Pecinta Kopi Merapat! Indonesia Coffee Festival & Café & Brasserie Expo akan Digelar Tahun ini
ASKARA - Industri kopi Indonesia semakin berkembang, didorong oleh tren konsumsi domestik yang meningkat serta daya saing di pasar global. Untuk mendukung pertumbuhan ini, Indonesia Coffee Festival (ICF) dan Café & Brasserie Expo (CBE) 2025 akan digelar pada 10-12 Oktober 2025 di Nusantara International Convention Exhibition (NICE), Hall 11, PIK 2.
Direktur Utama Panorama Media, Royanto Handaya, menyoroti pentingnya ajang ini dalam memperkuat ekosistem kopi Nusantara. Ia menyatakan bahwa industri kopi lokal telah mengalami perkembangan pesat dalam satu dekade terakhir, baik di tingkat nasional maupun internasional.
Berdasarkan laporan International Coffee Organization (ICO) 2023, konsumsi kopi domestik Indonesia diperkirakan mencapai 4,8 juta kantong pada 2025, sejalan dengan meningkatnya budaya café dan preferensi masyarakat terhadap kopi berkualitas.
Tren ini juga berdampak pada pertumbuhan UMKM di sektor kopi, baik di kedai kopi independen maupun pedagang kaki lima.
Laporan Kementerian Perindustrian 2024 mencatat peningkatan jumlah usaha mikro dan menengah di bidang kopi lebih dari 30 persen dalam lima tahun terakhir, mencerminkan industri yang semakin inklusif dan berkelanjutan.
ICF & CBE 2025 tidak sekadar pameran, tetapi juga menjadi ajang inovasi dan edukasi bagi para pelaku industri kopi. Sejumlah program unggulan yang akan diselenggarakan meliputi:
- The Barista Queen Challenge – kompetisi bagi barista berbakat
- Rev Up & Brew-Coffee Rally – tantangan bagi pecinta kopi
- The IP Connection Coffee Innovations – forum inovasi dalam industri kopi
- Bean & Gear Coffee Merchandise Market – pasar khusus untuk produk kopi
- ICF Awards – penghargaan bagi inovasi dan kontribusi dalam industri kopi
Sekretaris Jenderal Asosiasi Kopi Spesialti Indonesia (AKSI), Gusti Laksamana, menambahkan bahwa meningkatnya kesadaran masyarakat terhadap transparansi rantai pasok dan praktik produksi yang berkelanjutan turut mendorong pertumbuhan industri kopi.

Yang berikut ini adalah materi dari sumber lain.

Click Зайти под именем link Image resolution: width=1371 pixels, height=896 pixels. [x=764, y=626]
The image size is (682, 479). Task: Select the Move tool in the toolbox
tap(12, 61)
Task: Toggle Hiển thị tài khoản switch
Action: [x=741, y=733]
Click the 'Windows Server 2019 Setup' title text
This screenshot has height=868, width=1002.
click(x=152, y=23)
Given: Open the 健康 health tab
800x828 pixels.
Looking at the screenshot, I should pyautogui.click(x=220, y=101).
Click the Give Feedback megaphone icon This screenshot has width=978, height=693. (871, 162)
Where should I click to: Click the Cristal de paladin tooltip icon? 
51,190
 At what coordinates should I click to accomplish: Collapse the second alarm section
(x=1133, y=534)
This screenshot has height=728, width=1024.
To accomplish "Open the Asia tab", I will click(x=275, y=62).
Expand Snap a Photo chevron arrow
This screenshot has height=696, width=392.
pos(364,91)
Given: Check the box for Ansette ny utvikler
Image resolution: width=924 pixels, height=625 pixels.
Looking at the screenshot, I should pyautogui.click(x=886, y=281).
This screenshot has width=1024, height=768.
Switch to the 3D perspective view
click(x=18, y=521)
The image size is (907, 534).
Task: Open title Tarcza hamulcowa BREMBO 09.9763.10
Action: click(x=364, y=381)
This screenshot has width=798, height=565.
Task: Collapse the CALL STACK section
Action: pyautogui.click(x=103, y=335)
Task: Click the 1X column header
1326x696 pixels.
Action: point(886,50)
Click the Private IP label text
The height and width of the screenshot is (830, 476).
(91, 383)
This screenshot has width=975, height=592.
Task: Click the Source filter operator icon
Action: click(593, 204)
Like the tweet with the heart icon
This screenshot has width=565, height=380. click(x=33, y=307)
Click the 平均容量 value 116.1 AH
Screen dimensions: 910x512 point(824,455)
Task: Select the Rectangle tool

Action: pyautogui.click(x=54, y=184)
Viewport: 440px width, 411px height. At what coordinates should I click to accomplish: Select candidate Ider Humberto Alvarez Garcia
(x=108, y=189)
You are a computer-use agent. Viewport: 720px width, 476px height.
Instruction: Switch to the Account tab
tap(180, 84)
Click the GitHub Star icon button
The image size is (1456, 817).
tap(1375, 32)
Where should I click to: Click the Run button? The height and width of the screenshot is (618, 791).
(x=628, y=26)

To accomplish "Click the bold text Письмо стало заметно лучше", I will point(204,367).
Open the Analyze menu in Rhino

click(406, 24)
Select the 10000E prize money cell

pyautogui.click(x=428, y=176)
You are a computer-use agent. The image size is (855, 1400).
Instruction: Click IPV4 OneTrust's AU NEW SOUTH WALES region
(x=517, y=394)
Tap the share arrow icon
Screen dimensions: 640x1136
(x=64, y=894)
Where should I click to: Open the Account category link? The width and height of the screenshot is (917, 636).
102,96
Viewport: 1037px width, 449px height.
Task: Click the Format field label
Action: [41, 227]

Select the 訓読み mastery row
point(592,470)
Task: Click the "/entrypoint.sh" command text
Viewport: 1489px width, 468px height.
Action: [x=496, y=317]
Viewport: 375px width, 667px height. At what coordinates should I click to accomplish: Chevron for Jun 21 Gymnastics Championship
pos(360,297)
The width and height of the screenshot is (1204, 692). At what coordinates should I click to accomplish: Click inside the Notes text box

Indonesia sendiri merupakan produsen kopi terbesar keempat di dunia, dengan produksi sekitar 789.000 ton per tahun dan lebih dari 60 persen hasilnya diekspor ke berbagai negara, termasuk Amerika Serikat, India, Jerman, Mesir, dan Malaysia.
Gusti menekankan bahwa pertumbuhan industri kopi harus didukung oleh kolaborasi erat antara berbagai pemangku kepentingan. Dengan konsumsi yang terus meningkat serta ekspor yang stabil, industri kopi Indonesia berada dalam momentum yang tepat untuk berkembang lebih jauh.
Project Manager ICF & CBE 2025, Luhur Tri Atmojo, juga mengajak seluruh pelaku industri, komunitas, asosiasi, serta pemerintah untuk memanfaatkan peluang besar dari tren konsumsi dan ekspor yang berkembang.
Ia berharap acara ini dapat menjadi platform untuk membuka akses ke pasar internasional sekaligus mendorong inovasi yang berkelanjutan dalam budaya kopi di Indonesia.